This project is designing, developing, and testing a supercritical carbon dioxide (sCO2) heat exchanger that operates at temperatures higher than 720°C and record-high sCO2 pressures. In sCO2 heat exchangers, heat is transferred from hot particles to carbon dioxide, which expands in a turbine to generate electricity. Industry experience with similar heat exchangers is limited to lower pressures, lower temperatures, or alternative fluids like steam or water. Sandia is partnering with three experienced heat exchanger manufacturers to develop several designs that achieve both high performance and low cost. A prototype unit will be manufactured and tested to confirm key metrics for performance and cost. This project builds off of the High-Temperature Falling Particle Receiver project in the 2012 Concentrating Solar Power (CSP) SunShot R&D funding program.
The research team is designing fluidized-bed and moving packed-bed sCO2 heat exchangers which will be tested with a flow system to determine required temperatures and pressures for superior operating conditions. Both heated and unheated tests will determine if the flow system has high flow rates and excellent thermal-hydraulic performance.
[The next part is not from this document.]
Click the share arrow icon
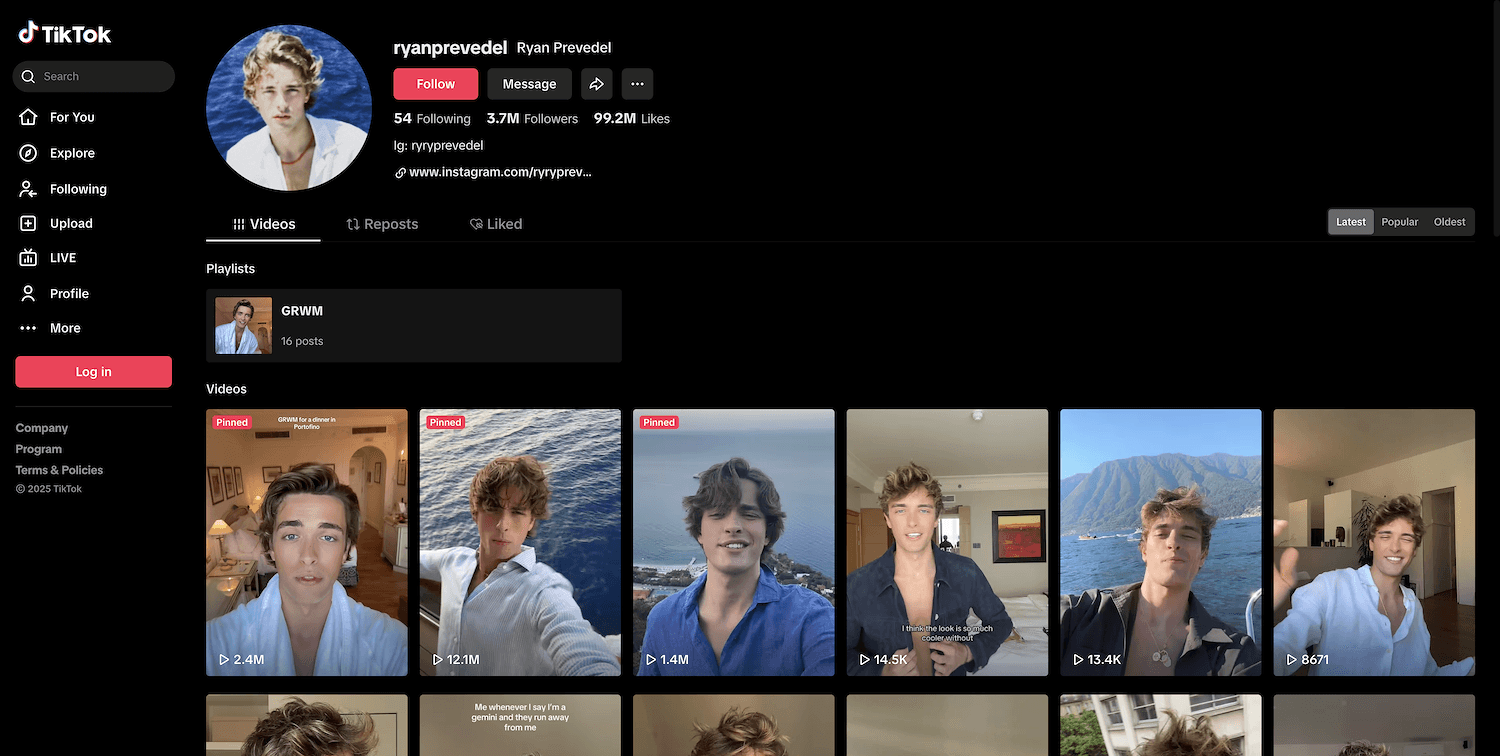The width and height of the screenshot is (1500, 756). 596,84
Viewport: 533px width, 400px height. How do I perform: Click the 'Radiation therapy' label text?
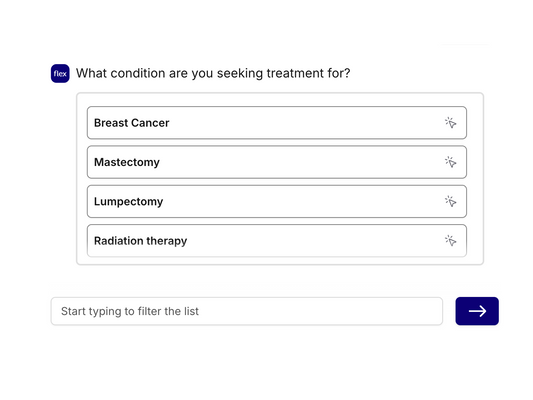(x=140, y=241)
Researchers will use the newly designed sCO2 heat exchanger and flow system to scale-up the design to a multi-megawatt plant to gauge cost estimates and design uncertainties. By identifying these relative costs, uncertainties, and potential for cost reductions, researchers can determine the target cost of the sCO2 heat exchanger necessary to meet SunShot goals. The scaled-up heat exchanger design with performance and cost estimates will reduce risk of industry adoption and will enable the Department of Energy to make informed decisions regarding future research.